TASK LIST:
1. From the office anecdote, list each thing the writer says the telemarketer might have been trying to sell.
2. Rewrite the passage of the office anecdote that starts with "Besides, he has" and ends with "spam to him.", replacing "telemarketers" with "salespeople".

TEXT PROVIDED:
----

A coworker named Bill would often walk away from his cellphone. He would leave it on vibrate but it had a particularly powerful vibratory function so it made a particularly loud and irritating noise thumping around on the desk. We began referring to it as the “billdo” so it became more humorous than annoying.
After much thought and consideration, I am going to steal Gormless Guy. I know its not legal to pick someone for their size and strength, but I really don’t want to hire someone my size.
Besides, he has shown that he can follow directions. When I tell him that nobody can come into the archives without my permission, he calls me to ask if its OK to let Bill in.
He also loves to talk to telemarketers. I timed him yesterday, he spent 11 minutes having a happy, polite chat with someone who was trying to sell siding, or paint or something to do with the outside of the building. Is that talent or what? If you guys kick in some cash, I’ll let you forward your phone spam to him.

----

STUDY MATERIAL:
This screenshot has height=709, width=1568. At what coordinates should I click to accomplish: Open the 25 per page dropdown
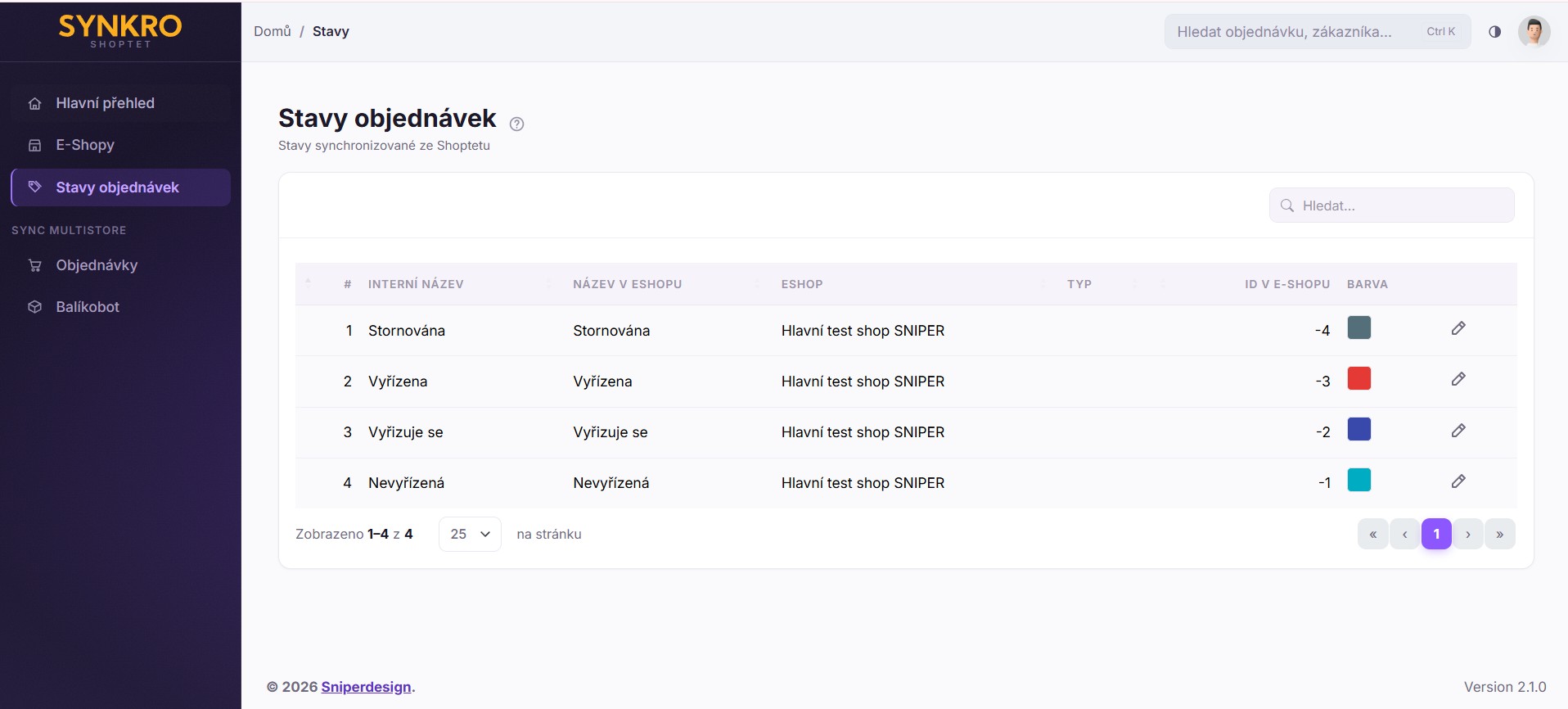coord(470,534)
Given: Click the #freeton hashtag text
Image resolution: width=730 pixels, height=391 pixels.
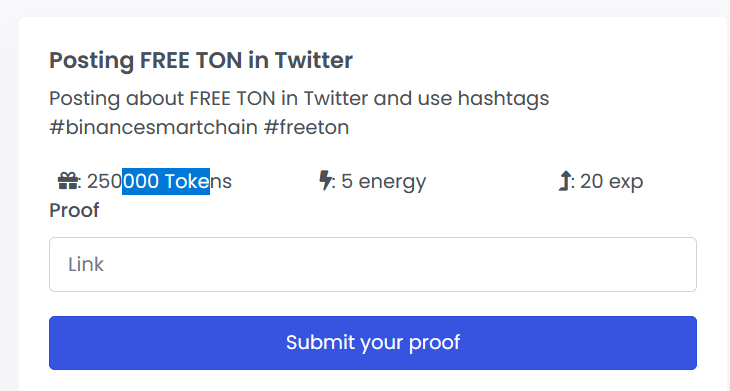Looking at the screenshot, I should (306, 127).
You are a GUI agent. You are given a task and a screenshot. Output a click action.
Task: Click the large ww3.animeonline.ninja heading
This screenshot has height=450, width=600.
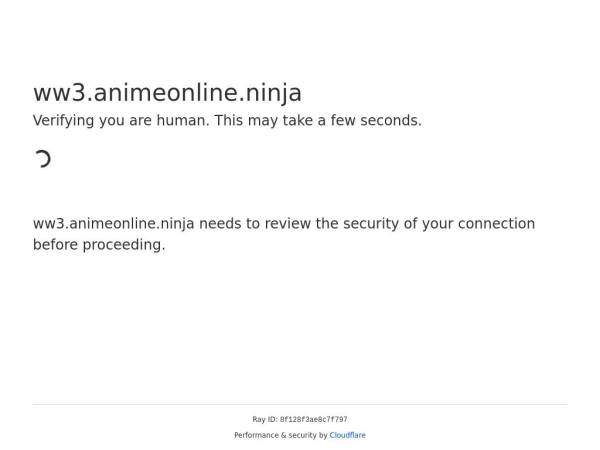coord(167,93)
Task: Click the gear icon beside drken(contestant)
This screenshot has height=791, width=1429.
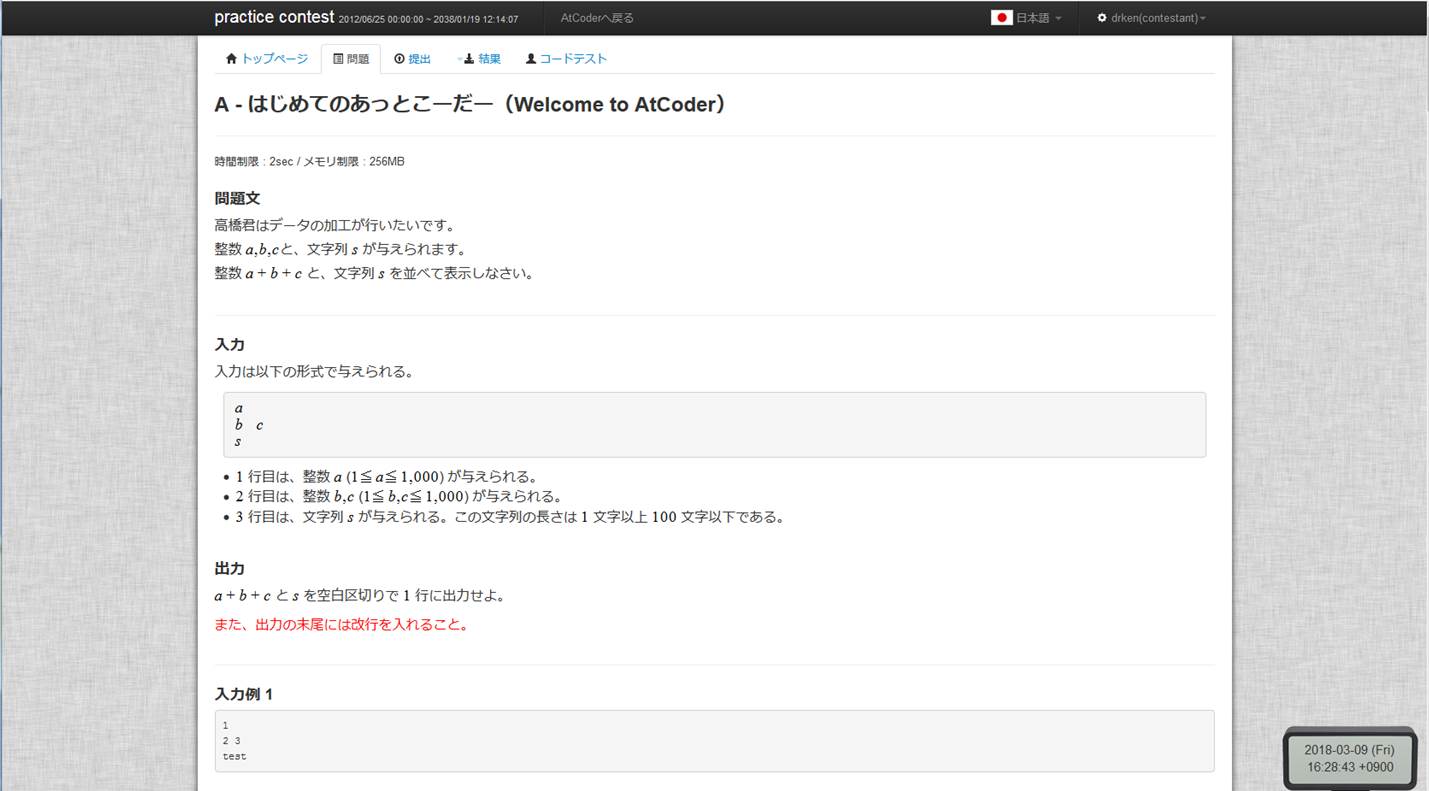Action: pyautogui.click(x=1102, y=17)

----

ANSWERS PER TASK:
1.
- siding
- paint
- something to do with the outside of the building

2.
Besides, he has shown that he can follow directions. When I tell him that nobody can come into the archives without my permission, he calls me to ask if its OK to let Bill in.
He also loves to talk to salespeople. I timed him yesterday, he spent 11 minutes having a happy, polite chat with someone who was trying to sell siding, or paint or something to do with the outside of the building. Is that talent or what? If you guys kick in some cash, I’ll let you forward your phone spam to him.